• Task statement: Count every line in the records below that contains the string "menuitem". Report that number alone.

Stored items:
= Beginning of Section =
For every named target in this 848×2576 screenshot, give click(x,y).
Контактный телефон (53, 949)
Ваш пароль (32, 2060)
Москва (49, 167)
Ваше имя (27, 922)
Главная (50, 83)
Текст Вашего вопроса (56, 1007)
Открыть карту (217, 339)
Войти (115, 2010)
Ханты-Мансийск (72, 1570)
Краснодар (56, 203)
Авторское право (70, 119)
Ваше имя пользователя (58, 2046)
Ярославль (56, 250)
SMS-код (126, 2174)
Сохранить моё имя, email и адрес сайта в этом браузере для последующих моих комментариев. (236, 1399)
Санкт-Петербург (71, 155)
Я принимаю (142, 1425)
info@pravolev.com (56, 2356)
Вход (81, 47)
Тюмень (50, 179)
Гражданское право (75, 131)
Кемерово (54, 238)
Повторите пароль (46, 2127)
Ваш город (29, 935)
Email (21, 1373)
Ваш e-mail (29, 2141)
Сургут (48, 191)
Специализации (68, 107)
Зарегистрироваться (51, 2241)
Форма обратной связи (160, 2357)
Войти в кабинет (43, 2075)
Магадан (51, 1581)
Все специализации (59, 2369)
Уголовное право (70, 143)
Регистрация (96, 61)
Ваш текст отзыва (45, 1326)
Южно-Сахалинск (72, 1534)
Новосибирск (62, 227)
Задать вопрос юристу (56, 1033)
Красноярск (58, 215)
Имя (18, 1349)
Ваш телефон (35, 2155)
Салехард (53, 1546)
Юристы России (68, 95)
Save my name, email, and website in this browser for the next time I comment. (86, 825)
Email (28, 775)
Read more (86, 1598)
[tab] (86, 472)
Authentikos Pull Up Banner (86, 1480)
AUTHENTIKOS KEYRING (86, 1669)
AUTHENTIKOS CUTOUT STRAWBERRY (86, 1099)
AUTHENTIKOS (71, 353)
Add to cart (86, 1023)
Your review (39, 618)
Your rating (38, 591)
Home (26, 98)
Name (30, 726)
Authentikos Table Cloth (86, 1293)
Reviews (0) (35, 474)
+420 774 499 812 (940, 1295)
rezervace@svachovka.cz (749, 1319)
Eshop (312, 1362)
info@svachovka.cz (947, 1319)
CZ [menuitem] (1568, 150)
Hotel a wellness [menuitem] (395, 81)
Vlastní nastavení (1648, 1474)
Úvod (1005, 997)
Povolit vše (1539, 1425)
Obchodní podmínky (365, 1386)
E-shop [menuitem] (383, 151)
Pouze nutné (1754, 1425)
= End of Section =
• Your response: 3